The administration says that these changes will reduce carbon emissions by 594 million tons between 2012 and 2042 and save consumers $1 billion to $4 billion in the same amount of time.
The announcement reflects this promise Obama made on the campaign trail:
"I will immediately sign a law that begins to phase out all incandescent light bulbs " a measure that will save American consumers $6 billion a year on their electric bills," Obama said in an Oct. 7, 2007 speech on energy efficiency.
We already rated this promise as No Action because, as far was we could tell, there was no bill in Congress to phase out all incandescents, and therefore no law for Obama to sign. At the time, advocates of new efficiency standards told us that Obama would have been better off saying he would get rid of the least efficient bulbs, not all incandescent bulbs.
As part of the Energy Independence and Security Act of 2007, traditional pear-shaped incandescents are already on track to become more efficient. Obama's effort extends those rules to conventional incandescent reflector lamps, the cone-shaped bulbs most commonly used in recessed lights and track lighting. Other incandescents, like some used to illuminate driveways or sidewalks, will remain on the market.
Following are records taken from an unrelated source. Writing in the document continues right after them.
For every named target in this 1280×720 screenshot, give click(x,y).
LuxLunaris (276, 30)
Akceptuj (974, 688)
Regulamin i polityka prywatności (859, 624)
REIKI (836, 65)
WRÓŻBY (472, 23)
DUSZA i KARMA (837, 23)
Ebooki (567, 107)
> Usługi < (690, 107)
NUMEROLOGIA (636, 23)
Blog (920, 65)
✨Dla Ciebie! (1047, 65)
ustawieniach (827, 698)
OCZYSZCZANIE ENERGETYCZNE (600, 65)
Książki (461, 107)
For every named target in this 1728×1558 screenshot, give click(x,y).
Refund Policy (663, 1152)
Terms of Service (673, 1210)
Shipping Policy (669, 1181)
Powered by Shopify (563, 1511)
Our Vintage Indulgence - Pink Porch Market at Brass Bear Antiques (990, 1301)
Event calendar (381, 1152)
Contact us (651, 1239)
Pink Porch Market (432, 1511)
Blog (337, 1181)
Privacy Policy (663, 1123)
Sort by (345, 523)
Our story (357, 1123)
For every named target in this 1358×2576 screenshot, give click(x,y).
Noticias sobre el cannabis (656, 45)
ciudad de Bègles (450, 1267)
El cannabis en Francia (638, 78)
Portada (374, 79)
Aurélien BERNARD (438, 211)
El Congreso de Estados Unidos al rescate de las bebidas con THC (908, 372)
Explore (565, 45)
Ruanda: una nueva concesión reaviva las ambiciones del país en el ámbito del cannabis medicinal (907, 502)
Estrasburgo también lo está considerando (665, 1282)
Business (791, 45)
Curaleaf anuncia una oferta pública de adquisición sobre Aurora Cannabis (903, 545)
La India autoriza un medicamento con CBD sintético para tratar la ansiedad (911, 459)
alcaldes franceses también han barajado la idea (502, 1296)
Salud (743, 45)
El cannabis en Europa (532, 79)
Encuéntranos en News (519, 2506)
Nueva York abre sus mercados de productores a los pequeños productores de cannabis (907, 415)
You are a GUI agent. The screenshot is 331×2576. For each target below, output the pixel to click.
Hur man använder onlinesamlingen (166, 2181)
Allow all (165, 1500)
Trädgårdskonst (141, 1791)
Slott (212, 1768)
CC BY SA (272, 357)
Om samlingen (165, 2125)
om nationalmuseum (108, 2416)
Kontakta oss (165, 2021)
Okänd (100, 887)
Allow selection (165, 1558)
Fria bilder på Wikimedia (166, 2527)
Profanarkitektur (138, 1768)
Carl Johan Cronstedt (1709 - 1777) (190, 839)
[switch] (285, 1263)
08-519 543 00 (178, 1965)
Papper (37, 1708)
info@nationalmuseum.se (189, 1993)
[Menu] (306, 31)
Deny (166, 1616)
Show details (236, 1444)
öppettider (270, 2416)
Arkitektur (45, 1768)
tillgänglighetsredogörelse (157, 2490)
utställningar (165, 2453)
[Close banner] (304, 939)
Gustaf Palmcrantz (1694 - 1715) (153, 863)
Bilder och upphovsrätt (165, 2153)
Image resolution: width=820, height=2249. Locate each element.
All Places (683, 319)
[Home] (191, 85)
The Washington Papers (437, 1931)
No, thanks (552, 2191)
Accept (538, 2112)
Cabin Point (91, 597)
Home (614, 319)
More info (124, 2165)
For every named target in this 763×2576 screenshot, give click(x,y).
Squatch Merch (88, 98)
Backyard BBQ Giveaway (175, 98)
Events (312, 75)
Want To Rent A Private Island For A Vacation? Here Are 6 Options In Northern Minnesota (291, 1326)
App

We asked Steven Nadel, executive director of the American Council for an Energy-Efficient Economy, whether the new rules represented some sort of political compromise.
"No, I don't think it does," he said. "It takes a significant step towards getting the rest" of the inefficient bulbs that weren't included in the 2007 law, he said. "We're getting incandescents down to a small level."
The new efficiency rules represent the biggest energy-saving effort ever announced by the Department of Energy, Nadel added.
Back in March when we first wrote about the light bulb promise, we struggled with how to rate it, and we still are struggling. Obama is not trying to take all incandescents off the market, but he is trying to make most of them more efficient " and energy efficiency advocates say that's a big step. In 2007, however, it seems Obama had more ambitious plans for light bulbs. Maybe Obama backpedaled or maybe he spoke carelessly; either way it's not a Promise Kept. As a result, we rate this one a Compromise, not because of any clear indication that Obama had to backtrack from his original position to broker a deal, but because it's the most accurate measurement we have to gauge the progress he's made on the issue, even if it's not what he originally promised.